The Rees Centre organises a range of free seminars and events related to fostering, many of them open to the public. Related discussions can be found on the Rees blog and video recordings of selected seminars are available in Past Events, Webinars and/or Resources section of our website.


Public Seminar
Monday 15 May 2017 at 5pm
Oxford University Dept of Education 15 Norham Gardens Oxford OX2 6PY
Speaker: Julie Selwyn, Professor of Child and Family Social Work, School for Policy Studies, University of Bristol

Bright Spots Project – the subjective well-being of looked after children and survey development

Julie Selwyn CBE is the lead author of the ‘Our Lives, Our Care’ research report. 

It is increasingly recognised that understanding subjective well-being  (SWB) – or asking people how they feel about their own lives – is key to developing policy that supports our quality of life.  The Measuring What Matters programme (Office of National Statistics, 2011) concluded that people’s objective circumstances can improve but this does not necessarily translate into feeling that life is improving.

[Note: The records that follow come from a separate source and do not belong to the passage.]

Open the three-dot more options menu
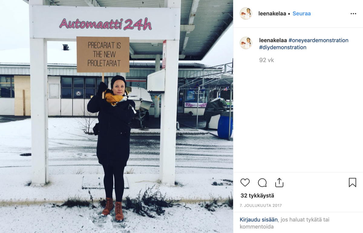 [x=353, y=14]
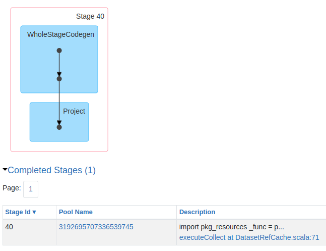The height and width of the screenshot is (251, 326).
Task: Click the import pkg_resources description text
Action: 231,227
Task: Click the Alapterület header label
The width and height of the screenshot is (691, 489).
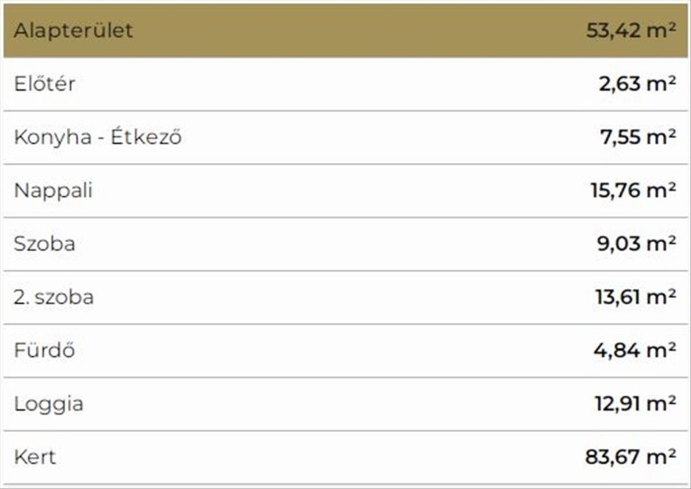Action: [x=73, y=30]
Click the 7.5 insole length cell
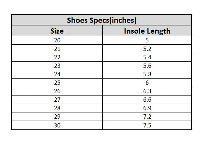 tap(147, 125)
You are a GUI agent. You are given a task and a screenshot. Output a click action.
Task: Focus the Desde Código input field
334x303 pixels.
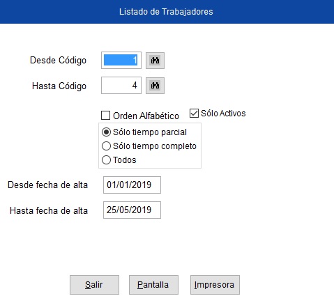pyautogui.click(x=121, y=61)
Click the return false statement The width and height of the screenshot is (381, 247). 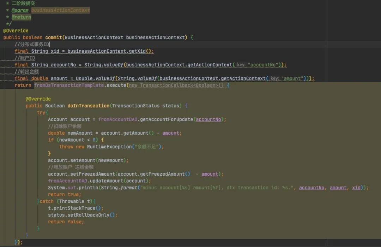click(66, 222)
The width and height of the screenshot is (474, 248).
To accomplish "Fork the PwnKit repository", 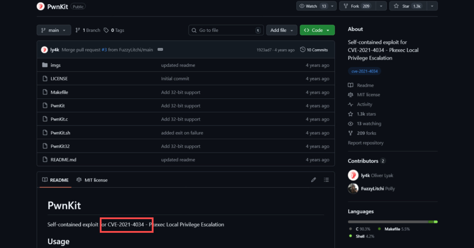I will click(x=358, y=6).
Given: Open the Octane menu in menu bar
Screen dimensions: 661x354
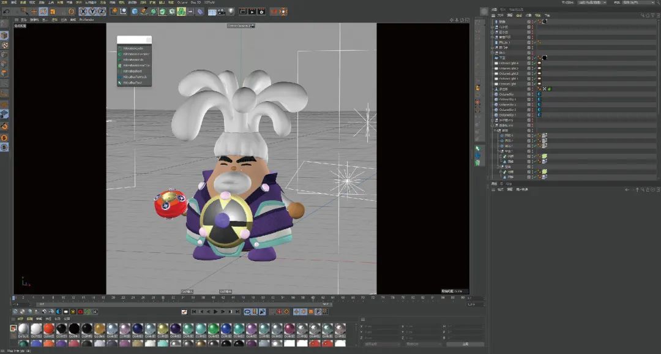Looking at the screenshot, I should (182, 2).
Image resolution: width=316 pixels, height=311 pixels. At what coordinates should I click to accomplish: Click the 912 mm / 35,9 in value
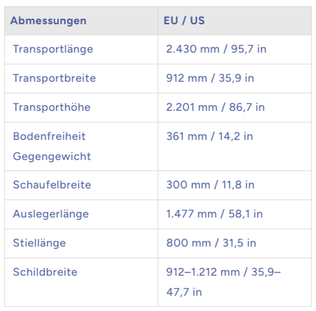[210, 78]

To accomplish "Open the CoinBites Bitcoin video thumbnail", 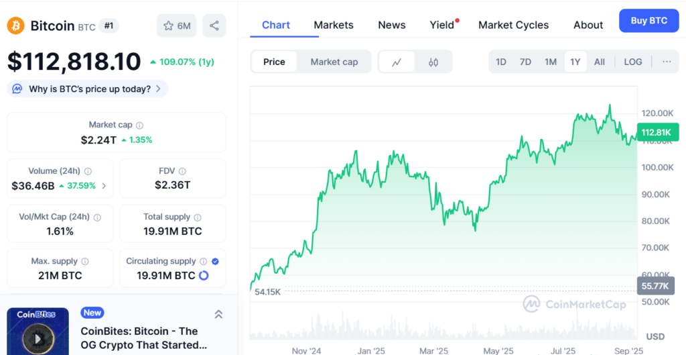I will [x=38, y=332].
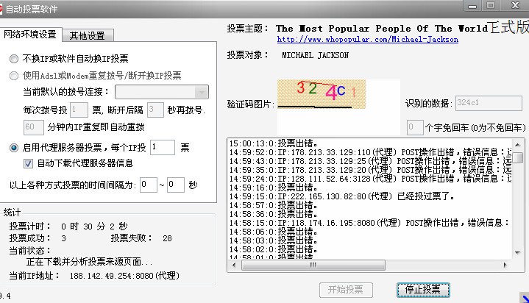
Task: Click the log's horizontal scroll left arrow
Action: pyautogui.click(x=234, y=265)
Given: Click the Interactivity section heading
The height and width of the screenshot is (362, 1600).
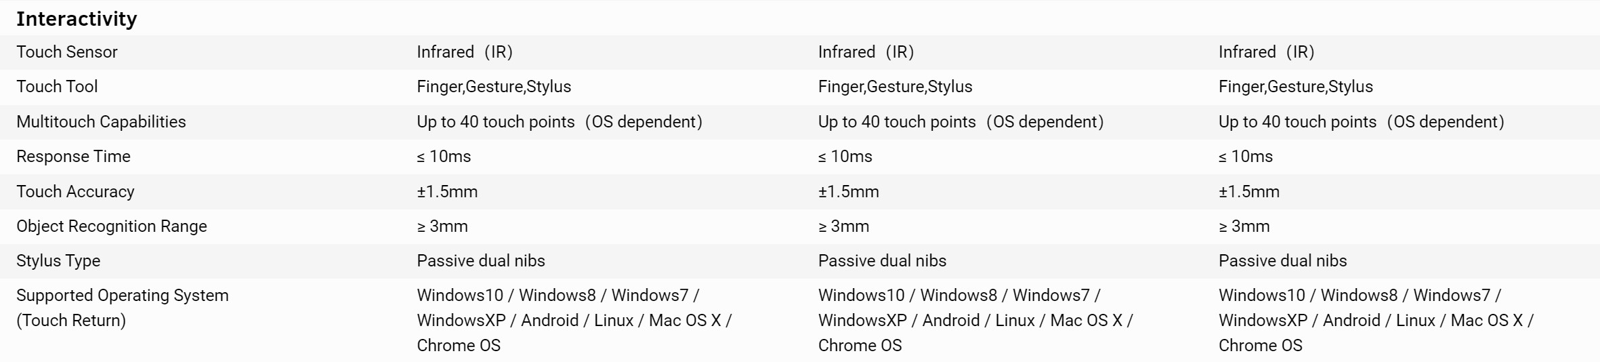Looking at the screenshot, I should (x=77, y=19).
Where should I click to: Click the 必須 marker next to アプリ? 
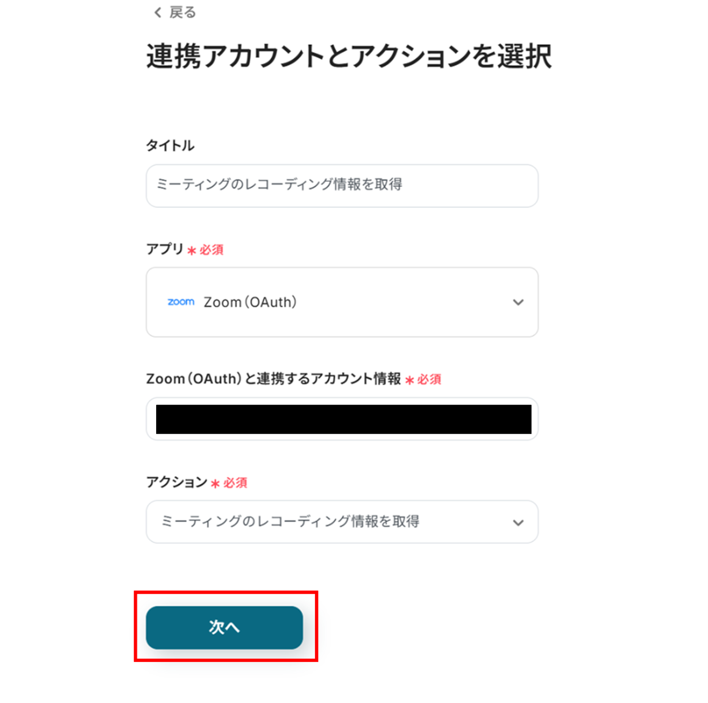point(211,250)
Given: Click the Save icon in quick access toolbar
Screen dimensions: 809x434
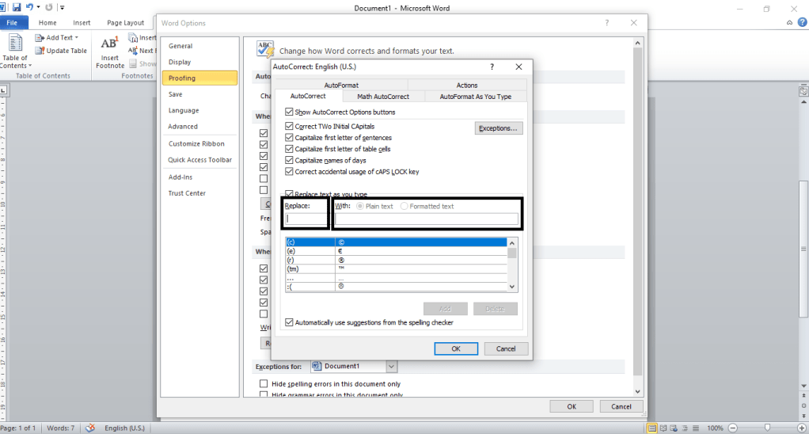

For example, crime can go down, but people do not report feeling more secure. The ONS and the Children’s Society have done a great deal of work on  the SWB of children in the general population but little is known about the SWB of children in care.  Currently only objective measures are collected by the DfE such as educational results, number of teen pregnancies and we do not know how children themselves feel about their own lives in care. Do they identify the same elements as important to their well-being as do children in general population and how might their well-being be measured? What is important to children in care? 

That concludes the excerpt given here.